Grace sendiri harus merelakan kakinya diamputasi, dan hal itu membuatnya uring-uringan. Annie mengambil insisiatif menemui Tom, the horse whisperer untuk menyembuhkan Pilgrim. Namun keadaannya yang parah membuat Tom mundur teratur. Annie, merasa entah bagaimana kesembuhan Pilgrim akan berpengaruh pada kesembuhan jiwa Grace, akhirnya ngotot mengajak Grace dan Pilgrim menemui Tom di ranch-nya.

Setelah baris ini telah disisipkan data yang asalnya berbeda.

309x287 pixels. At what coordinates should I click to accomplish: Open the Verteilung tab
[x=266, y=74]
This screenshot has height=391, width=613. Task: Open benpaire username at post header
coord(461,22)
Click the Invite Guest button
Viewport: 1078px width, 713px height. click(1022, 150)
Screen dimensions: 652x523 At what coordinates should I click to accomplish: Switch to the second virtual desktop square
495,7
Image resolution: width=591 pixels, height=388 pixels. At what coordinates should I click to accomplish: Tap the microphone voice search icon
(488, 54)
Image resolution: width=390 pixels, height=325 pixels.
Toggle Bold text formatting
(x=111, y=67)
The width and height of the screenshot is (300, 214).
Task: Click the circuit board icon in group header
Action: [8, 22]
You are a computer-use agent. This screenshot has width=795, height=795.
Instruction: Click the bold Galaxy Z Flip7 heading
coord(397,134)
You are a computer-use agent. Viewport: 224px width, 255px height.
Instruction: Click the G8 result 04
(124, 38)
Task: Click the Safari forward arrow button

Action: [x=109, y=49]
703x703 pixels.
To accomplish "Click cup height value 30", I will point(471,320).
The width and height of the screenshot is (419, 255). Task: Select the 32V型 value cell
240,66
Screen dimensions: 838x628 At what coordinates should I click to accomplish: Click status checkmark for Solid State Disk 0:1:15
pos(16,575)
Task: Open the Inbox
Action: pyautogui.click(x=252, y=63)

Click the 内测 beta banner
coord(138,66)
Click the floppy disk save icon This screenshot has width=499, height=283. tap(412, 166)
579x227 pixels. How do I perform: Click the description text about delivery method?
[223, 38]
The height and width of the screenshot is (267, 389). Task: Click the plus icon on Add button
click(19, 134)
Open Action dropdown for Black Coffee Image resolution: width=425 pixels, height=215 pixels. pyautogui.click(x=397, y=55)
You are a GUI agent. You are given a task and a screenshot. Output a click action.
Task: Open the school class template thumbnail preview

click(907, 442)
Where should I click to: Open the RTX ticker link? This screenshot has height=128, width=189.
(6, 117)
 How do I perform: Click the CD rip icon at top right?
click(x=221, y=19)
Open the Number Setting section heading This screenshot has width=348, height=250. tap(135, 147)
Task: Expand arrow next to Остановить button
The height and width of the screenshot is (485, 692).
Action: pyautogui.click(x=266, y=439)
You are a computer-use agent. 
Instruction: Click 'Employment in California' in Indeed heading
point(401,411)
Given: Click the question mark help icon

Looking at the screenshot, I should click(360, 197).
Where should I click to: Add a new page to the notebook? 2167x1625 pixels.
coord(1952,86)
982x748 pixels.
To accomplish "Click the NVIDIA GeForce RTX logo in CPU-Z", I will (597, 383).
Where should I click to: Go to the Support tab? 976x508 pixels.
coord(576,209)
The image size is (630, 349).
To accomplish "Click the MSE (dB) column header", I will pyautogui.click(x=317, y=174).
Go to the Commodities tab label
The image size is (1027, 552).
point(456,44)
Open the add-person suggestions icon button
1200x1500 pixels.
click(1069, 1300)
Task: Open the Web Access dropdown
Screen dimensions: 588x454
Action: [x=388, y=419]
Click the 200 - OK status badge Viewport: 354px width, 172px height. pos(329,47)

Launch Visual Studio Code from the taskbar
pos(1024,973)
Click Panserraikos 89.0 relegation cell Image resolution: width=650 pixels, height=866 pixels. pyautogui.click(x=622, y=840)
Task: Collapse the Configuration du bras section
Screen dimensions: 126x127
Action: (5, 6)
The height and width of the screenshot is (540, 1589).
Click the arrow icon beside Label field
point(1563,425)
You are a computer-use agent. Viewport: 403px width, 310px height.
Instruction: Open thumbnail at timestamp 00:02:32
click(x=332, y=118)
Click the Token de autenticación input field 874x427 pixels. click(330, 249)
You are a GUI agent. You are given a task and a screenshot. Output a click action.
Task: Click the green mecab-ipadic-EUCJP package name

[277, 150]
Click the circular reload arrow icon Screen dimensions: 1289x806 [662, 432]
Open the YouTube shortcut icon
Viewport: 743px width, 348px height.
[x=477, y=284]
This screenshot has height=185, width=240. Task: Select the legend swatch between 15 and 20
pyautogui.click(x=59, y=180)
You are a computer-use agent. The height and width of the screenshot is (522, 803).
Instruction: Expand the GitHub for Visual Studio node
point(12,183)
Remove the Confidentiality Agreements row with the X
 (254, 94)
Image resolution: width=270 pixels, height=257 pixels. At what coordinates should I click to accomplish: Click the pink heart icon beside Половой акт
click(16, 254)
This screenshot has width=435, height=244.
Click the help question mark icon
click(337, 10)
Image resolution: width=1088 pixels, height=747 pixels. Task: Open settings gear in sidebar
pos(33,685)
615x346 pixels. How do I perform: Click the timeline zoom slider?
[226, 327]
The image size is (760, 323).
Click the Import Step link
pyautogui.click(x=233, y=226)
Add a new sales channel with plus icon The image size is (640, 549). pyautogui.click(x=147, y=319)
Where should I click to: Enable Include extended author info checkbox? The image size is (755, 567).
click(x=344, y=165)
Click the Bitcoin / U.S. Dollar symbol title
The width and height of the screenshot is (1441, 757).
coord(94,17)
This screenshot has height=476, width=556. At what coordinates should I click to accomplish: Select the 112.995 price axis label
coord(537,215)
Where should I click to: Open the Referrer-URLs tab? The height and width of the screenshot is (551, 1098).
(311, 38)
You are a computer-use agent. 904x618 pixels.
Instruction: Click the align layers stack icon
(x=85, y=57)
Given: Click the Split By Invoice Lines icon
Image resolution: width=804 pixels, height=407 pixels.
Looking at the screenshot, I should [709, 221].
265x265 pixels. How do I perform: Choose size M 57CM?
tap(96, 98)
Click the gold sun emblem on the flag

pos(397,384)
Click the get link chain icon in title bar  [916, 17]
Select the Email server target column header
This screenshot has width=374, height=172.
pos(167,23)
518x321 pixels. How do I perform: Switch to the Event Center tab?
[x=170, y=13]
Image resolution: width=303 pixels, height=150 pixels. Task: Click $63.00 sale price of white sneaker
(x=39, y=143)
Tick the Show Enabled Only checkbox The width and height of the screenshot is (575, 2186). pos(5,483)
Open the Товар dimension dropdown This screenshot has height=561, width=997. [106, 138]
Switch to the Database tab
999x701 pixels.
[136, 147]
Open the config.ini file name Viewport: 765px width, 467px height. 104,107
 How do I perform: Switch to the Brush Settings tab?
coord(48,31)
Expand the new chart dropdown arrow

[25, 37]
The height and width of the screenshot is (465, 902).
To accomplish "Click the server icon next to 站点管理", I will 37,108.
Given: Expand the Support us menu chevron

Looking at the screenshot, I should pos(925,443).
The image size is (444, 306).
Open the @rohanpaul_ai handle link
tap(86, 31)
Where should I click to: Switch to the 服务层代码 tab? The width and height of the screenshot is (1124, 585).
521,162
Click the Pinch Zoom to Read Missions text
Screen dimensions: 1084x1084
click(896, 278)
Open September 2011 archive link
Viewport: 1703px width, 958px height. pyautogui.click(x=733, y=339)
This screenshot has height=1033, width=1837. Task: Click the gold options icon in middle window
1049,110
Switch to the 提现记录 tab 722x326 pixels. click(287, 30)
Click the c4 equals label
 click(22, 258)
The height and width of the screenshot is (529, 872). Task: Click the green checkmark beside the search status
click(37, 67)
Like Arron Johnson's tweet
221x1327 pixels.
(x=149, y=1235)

Dan pertemuan itu memang akhirnya mengubah hidup semua orang yang terlibat dengan caranya sendiri-sendiri. Tak ada yang sama dengan sewaktu Annie, Grace dan Pilgrim menemui Tom. Dan semua yang terjadi digambarkan dengan sangat detail dan indah oleh Evans. Kita akan merasa seperti diajak memasuki dunia lain. Dunia yang membuat kita begitu dekat dengan alam sekitar, dunia di mana kuda dan hewan ternak lainnya diperlakukan bak sahabat. Membaca buku ini membuatku merasa bahagia, membuatku merasakan ada kasih yang tulus antara manusia dan hewan yang di era modern ini jarang kita temui. Mungkin itulah daya tarik utama buku ini buatku. Akhirnya, aku menutup buku ini dengan perasaan puas. Tak sia-sia aku membeli buku kusam ini, karena isinya justru secemerlang buku baru manapun!